The first circumnavigation of the globe by the Spanish ship Victoria 500 years ago was akin to man landing on the moon. The repercussions of that historic voyage are still felt today in science, mathematics and astronomy, says University of Cape Town (UCT) scholar Dr Álvaro de la Cruz-Dombriz.
De la Cruz-Dombriz – of the Mathematics and Applied Mathematics Department, and senior lecturer in the UCT Cosmology and Gravity Group – was speaking at the opening of an exhibition to mark the quincentenary. The exhibition, “Elcano Crosses the Cape”, opened at the Castle of Good Hope on 12 June.
“The event is indeed linked to my [own] academic research, as the circumnavigation was a milestone, among others, in the scientific realisation of the roundness of [the] Earth and the use of Southern Hemisphere stars to navigate,” he explained.

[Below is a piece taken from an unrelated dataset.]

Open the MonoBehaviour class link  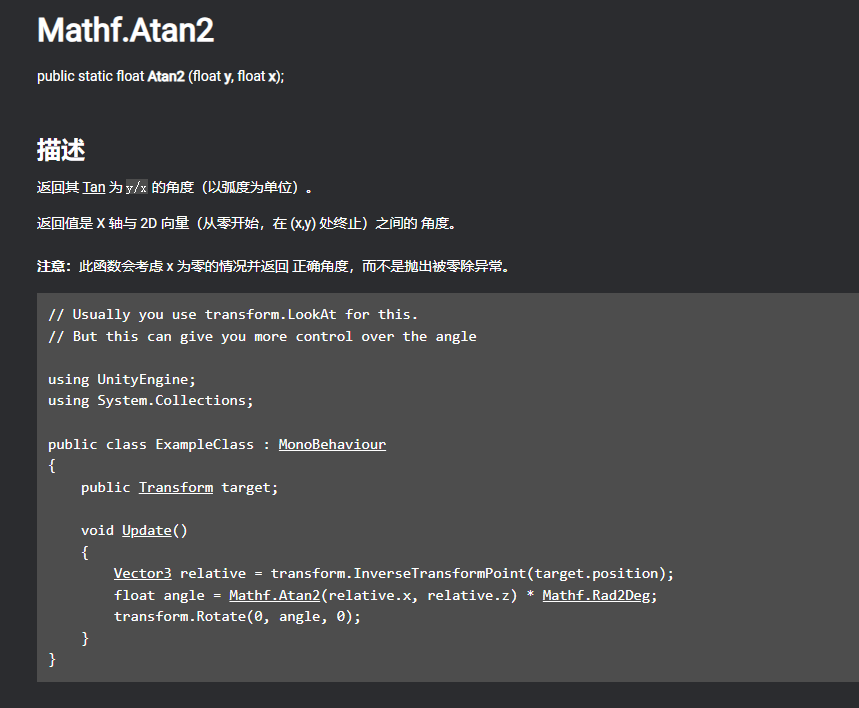(332, 444)
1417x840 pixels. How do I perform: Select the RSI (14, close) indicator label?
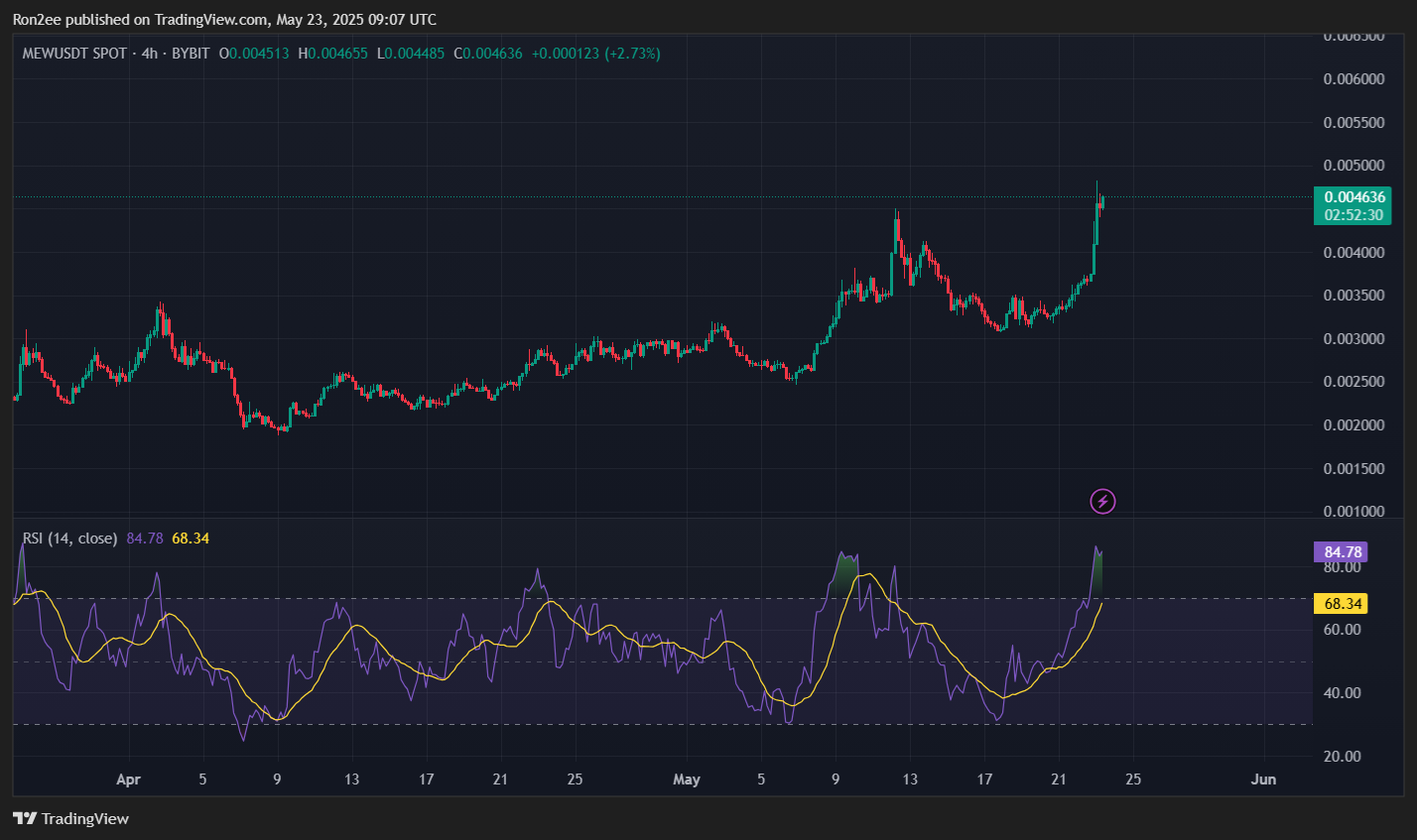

The exhibition is a joint venture by the Iziko Castle of Good Hope, the SA Naval Museum, the South African Astronomical Observatory, the General Consulate of Spain in Cape Town and the Embassy of Spain in South Africa. De la Cruz-Dombriz is its co-organiser.
Round the world in three years
The 1519 to 1522 expedition that led to the historic milestone, led by Ferdinand Magellan and Juan Sebastián Elcano, passed through the Cape of Good Hope. Magellan was the Portuguese explorer who organised the Spanish expedition, although it was completed by Elcano, a Spaniard. The voyage’s primary aim was to find the passage of spices between Asia, America and Europe through the Pacific.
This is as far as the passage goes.